Hugh Young: It’s been a relatively easy merger in Asia, operationally; a lot simpler than in the UK obviously. Aberdeen was very much investment-led in Asia, and distribution came second, while Standard Life had virtually no investment staff out here [in Asia] – their Asian assets were managed out of Edinburgh.

Mergers are never smooth, but the rationale and logic certainly made sense; there was low duplication. Both firms are good at different things – [Aberdeen] was more an equities house, [Standard Life] more a fixed income specialist, so it’s mapped out very well.

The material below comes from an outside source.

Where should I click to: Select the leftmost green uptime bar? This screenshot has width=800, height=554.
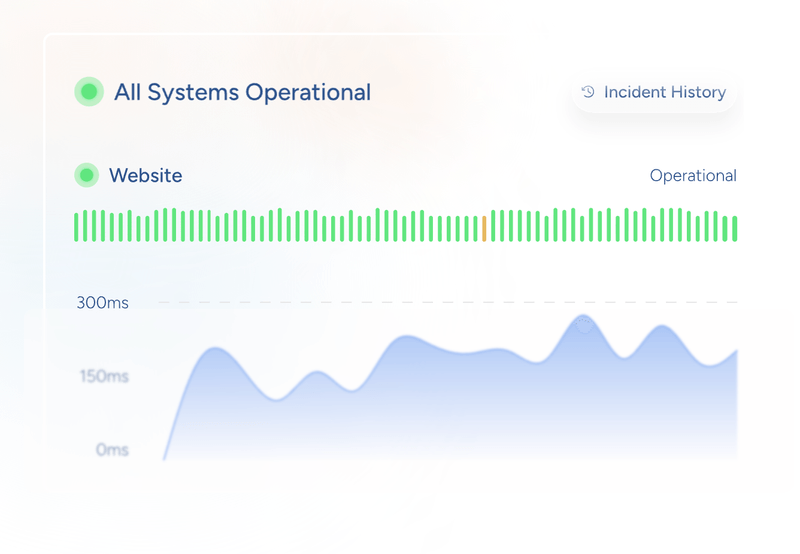(x=77, y=226)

If you think about areas that have gone wrong, that’s been in each individual business. The Standard Life business saw massive outflows from its core product, Gars [the Global Absolute Return Strategies fund], while Aberdeen saw massive outflows from its core products in active equities in global and emerging markets.

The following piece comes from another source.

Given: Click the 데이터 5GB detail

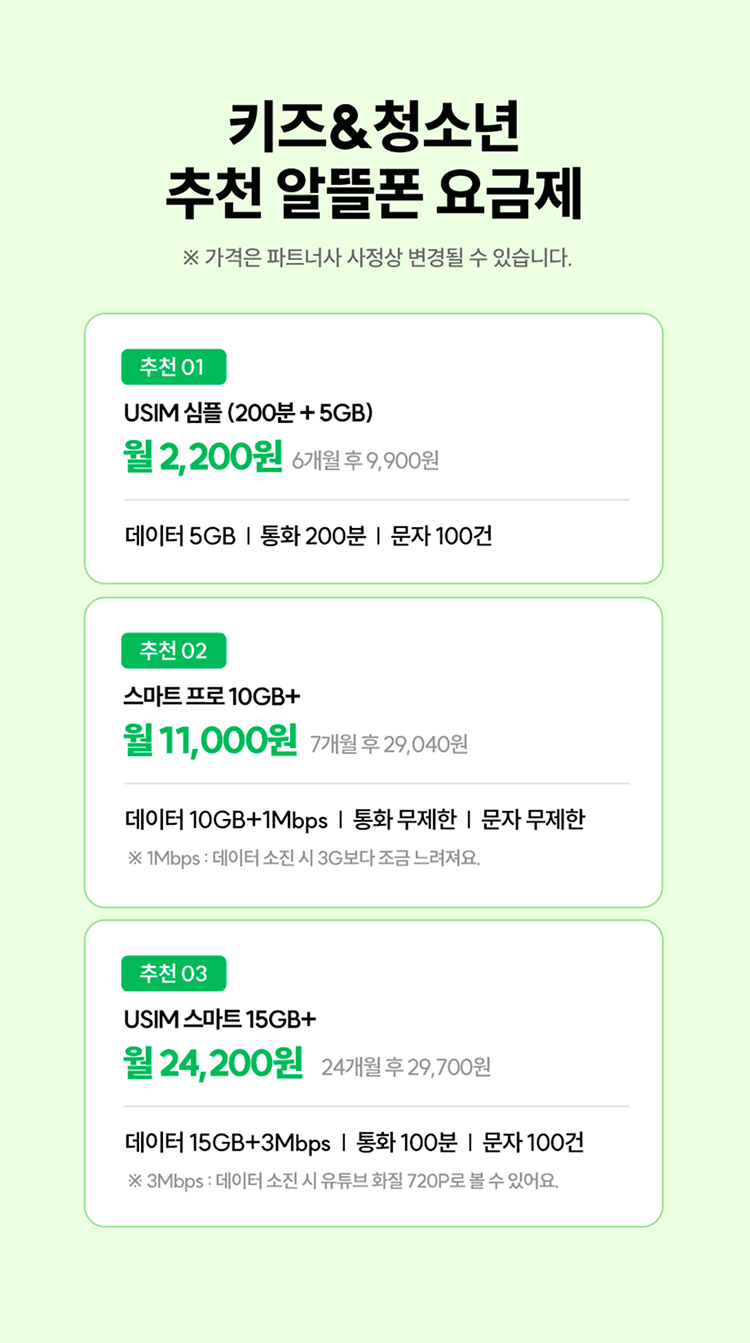Looking at the screenshot, I should 180,536.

So, strangely enough, I think both businesses, had they not merged, would have been in even worse shape. The outflows would have happened anyhow in that period.

And if you are a certain size, you’ve almost got to make a decision on whether you want to stay a boutique. I sometimes hanker after that little boutique when it was all very simple. [But] I’m not sure it was ever as simple as you think.

And now we’ve got a similar spread of investment skills to BlackRock that we can offer clients, albeit with the odd zero missing from our assets under management! So it’s become a hellishly more complicated business.

Q. But BlackRock has benefited from its big passive business in recent years. Where do you stand on the passive and active debate?

We have a fairly large passive, quant business in the UK with around £54 billion of assets under management, though it’s miniscule by BlackRock standards. It’s not something we’ve hugely promoted in Asia.

Am I a big fan of passive? Not personally, but if people want it, we can provide it. It’s very much a scale game; you need big scale to make passive really worthwhile.

Q. So the aim to provide something that isn’t pure index tracking?

Yes we do more value-added type passive products, such as smart beta, but nothing specially tailored to Asia at the moment.

Q. Is that in the plan?

I wouldn’t rule out offering anything we do. But is it high on the list? Probably not. For us it’s a matter of focusing on key products for this region: equities, Asian fixed income and multi-asset, alongside satellite strategies of real estate and infrastructure.

The danger is being spread too thinly, with say 100 areas of expertise, whereby you fall over yourself and achieve nothing. It’s about identifying key things that appeal to clients in different markets.

Q. How is industry consolidation affecting the landscape for institutional clients?

I think there is a lot of pressure on people, as there has been for years. If you look at our annual reports over the years, you’ll see evidence of pretty major fee compression. That prompts consolidation, for us and others. And it also promotes spinoffs, as you’re still seeing – people leaving major houses to concentrate on their speciality.

In a sense, the worst place to be is somewhere in the middle. In the old days you probably thought $10 billion was enough, and now its $50 billion or $100 billion. Unless you’re a true boutique.

There’s still plenty of choice for clients. There are still a lot of firms out there – there’s not an oligopoly.

But it’s harder and harder to start up a small firm with just a desk and a telephone, because the costs are so high from a regulatory standpoint and because of client expectations. So a certain ‘squeezing out’ of the low end of asset managers is taking place.